I also like the look of late 60s/early 70s comedy shows like Python, The Goodies, Marty Feldman, Q, which have a lot of film sequences shot on location in the countryside.
It was a really hard idea to try and sell to anyone in TV though, which is why we made a taster off our own back so we could demonstrate what it might be like.
Where does the Big Field audio actually come from?
My Dad had two jobs when I was growing up - he was a bin man during the day and then Head Flyman at the North Pier in Blackpool at night (they pull the ropes for the curtains and backdrops). On his round, my Dad would often find odd things and bring them home. One time he brought an LP called Country Walking by Jack Hargreaves - some people may remember him from Out of Town and How. And it was hysterical. Over an hour of this man talking about pigs, cows, sheep. And badgers, of course.
So, years later, we've used him as a narrator in Big Field as a way of bringing you into this weird world. And we have the permission of his family, which is really nice.
In terms of other sound, we use a lot of obscure vinyl but having done mash-ups of TV shows for a few years now there was a deliberate attempt with Big Field to use audio that people would recognise, hence the inclusion of a lot of popular telly stuff.

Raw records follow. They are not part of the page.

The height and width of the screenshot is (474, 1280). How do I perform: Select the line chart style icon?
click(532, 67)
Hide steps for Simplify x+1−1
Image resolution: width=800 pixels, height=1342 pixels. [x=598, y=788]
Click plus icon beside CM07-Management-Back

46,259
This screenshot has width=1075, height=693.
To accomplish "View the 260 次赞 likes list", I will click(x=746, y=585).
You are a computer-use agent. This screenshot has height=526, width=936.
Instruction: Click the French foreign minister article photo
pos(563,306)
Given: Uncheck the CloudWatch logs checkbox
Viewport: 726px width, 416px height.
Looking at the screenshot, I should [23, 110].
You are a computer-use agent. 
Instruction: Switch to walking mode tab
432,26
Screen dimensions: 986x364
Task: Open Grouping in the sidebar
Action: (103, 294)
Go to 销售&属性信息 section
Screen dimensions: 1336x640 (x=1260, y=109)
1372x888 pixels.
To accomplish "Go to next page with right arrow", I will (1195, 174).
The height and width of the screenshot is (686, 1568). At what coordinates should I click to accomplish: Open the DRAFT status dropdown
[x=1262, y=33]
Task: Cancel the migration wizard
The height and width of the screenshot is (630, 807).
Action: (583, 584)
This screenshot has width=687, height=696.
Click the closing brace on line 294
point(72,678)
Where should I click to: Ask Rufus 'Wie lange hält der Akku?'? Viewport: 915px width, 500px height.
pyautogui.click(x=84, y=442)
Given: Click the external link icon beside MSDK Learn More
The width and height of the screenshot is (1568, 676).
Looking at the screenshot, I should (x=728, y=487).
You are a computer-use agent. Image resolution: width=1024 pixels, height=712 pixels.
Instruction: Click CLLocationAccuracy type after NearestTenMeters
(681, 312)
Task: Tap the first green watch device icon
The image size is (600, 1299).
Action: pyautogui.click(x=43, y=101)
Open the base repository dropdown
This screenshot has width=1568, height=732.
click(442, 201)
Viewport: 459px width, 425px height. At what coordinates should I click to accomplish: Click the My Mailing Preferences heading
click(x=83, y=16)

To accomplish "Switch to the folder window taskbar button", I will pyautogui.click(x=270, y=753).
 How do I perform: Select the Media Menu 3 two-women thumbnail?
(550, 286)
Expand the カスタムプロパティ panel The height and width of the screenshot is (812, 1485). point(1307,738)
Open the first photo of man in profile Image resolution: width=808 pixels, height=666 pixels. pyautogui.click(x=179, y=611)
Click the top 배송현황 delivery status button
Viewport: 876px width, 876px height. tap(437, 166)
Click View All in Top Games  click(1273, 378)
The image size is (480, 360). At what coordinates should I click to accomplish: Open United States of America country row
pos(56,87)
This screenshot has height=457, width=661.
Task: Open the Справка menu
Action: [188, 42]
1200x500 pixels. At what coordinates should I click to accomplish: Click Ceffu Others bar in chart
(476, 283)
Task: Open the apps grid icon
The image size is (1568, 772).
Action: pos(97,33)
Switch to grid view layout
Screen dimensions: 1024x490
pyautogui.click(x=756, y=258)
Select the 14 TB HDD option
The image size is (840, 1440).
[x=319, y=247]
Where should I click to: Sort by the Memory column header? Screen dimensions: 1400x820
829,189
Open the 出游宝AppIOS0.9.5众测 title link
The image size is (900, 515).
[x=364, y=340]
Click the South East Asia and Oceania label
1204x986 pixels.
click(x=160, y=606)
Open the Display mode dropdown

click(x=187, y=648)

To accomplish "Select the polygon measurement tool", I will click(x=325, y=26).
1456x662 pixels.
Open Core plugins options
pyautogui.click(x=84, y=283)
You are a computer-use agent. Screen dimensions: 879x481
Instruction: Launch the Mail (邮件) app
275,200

Meanwhile you get your props from auction websites, normally bidding just 99p?
It can be a bit awkward collecting the items sometimes, particularly if the seller was expecting to get a lot more money and you turn up with a pound coin (and insist on the 1p change).
It's Jonny who goes out to get the things, often travelling for miles to collect broken hoovers and boats.
Where actually is Big Field?
Big Field is actually Jonny and his family's farm near Chesterfield. It was really easy filming the first two, as we shot them last summer in the nice weather and long days. The new bunch were made in February in the freezing cold, rain, mud and limited daylight, so it was a bit more of a challenge for everyone, particularly our actors.
You must have been very happy with the success of the first two episodes?
Yes, it's great that it went down so well. To have those comments and support from comedy heroes like Bob Mortimer is pretty amazing.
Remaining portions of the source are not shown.